Attingo alla memoria. Una memoria commossa, forse troppo coinvolta, per essere testimonianza scientifica. Ma non importa. Ero bambino, non ancora chierichetto, quando per la prima volta – così almeno mi pare di ricordare – ho partecipato coscientemente alla festa di popolo che si svolge a Cannobio, la sera di ogni 7 gennaio. Quella sera il letto sembrava meno gelido e il buio meno inquietante: dai vetri della finestra, già un poco appannati, trapelava, tremula, la luce colorata dei lüminéri. Mi faceva compagnia e oggi la rievoco con struggente sentimentalismo.
Nel V centenario del Miracolo della Sacra Costa pubblichiamo per ampi stralci un testo di mons. Germano Zaccheo che ripercorre i suoi ricordi di bambino alla festa della Santissima Pietà. Originario di Cannobio, vescovo di Casale e per tanti anni condirettore del nostro giornale, don Germano propone un’immagine viva e profonda di una devozione che nasce e si alimenta nel focolare domestico.

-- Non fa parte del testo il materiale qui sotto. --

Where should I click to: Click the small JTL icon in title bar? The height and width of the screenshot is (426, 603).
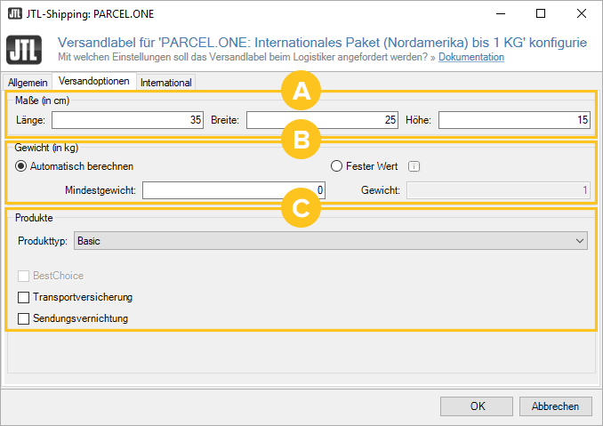pyautogui.click(x=15, y=13)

La nonna aveva lavorato tutto il giorno a pulire verdure: d’ogni qualità. E per ore e ore la pentola aveva borbottato, spandendo un odore irripetibile: quello della boba (minestrone di sole verdure cotto a fuoco lento sulla stufa a legna) e quello delle luganigh, così acre per le spezie e l’aglio eppure così invitante. L’ora della cena sembrava non giungere mai.(…)

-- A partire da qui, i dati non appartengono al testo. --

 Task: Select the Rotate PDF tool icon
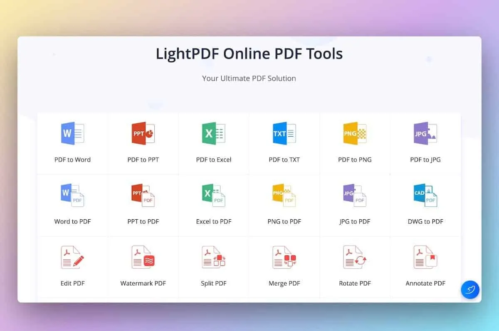(355, 257)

Poi finalmente, quando calava la sera e i lüminéri venivano accesi alle finestre e ai balconi, prima di andare alla grande celebrazione della Santa Pietà, ecco il piatto fumante di boba e quello ancora più atteso delle luganigh con le patate bollenti o i crauti.

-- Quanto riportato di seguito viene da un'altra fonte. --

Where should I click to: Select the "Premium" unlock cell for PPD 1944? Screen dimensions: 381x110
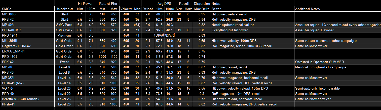[x=64, y=36]
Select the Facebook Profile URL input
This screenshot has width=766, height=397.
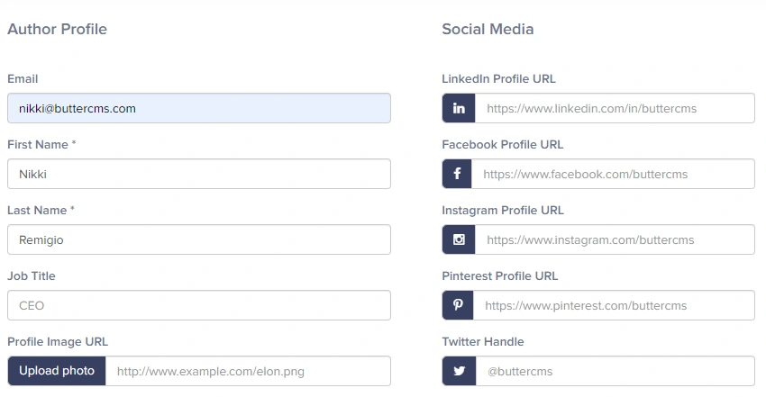pyautogui.click(x=613, y=174)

Basta. L’attesa era stata lunga ma il pranzo doveva essere breve. Quasi in piedi, come gli antichi ebrei la sera della Pasqua, anche perché le campane era da tempo che suonavano e quelle petulanti di Santa Pietà avevano tutta l’aria di dire: fate in fretta che non c’è più posto. In effetti quando si giungeva, infagottati come per un viaggio al Polo Nord, nella ghiacciatissima chiesa di Santa Pietà la si trovava già piena: anzi assiepata. I preti, per quella sera, non vestivano gli abiti rutilanti della festa: solo cotte bianche sulle lunghe vesti nere. Più tardi avrei capito che era una serata penitenziale. Cantavano in latino. Parole solenni ma incomprensibili. Eppure restavano nell’orecchio. (…) Poi il prevosto raccontava, tutti gli anni, i particolari del miracolo. Il sonno, per la verità, era in agguato. Tuttavia, non solo per noi bambini, il racconto ci risvegliava. Un racconto che portiamo nel cuore per tutta la vita: una vecchia casa di oltre quattrocento anni fa. Loro dicevano che era un’osteria. Tommaso il nome dell’oste. Antonietta quello della figlia minore che sale la scala con un lume. E si spegne tre volte. Poi, impaurita, guarda il quadretto della Santa Pietà: sì, quello là al centro dell’altare, tra lumi, fiori, ori e marmi. Quel quadretto, così raccontava il prevosto, in quella lontana sera era pieno di sangue… E il racconto proseguiva, mentre i nostri occhi erano sbarrati. Anche di meraviglia.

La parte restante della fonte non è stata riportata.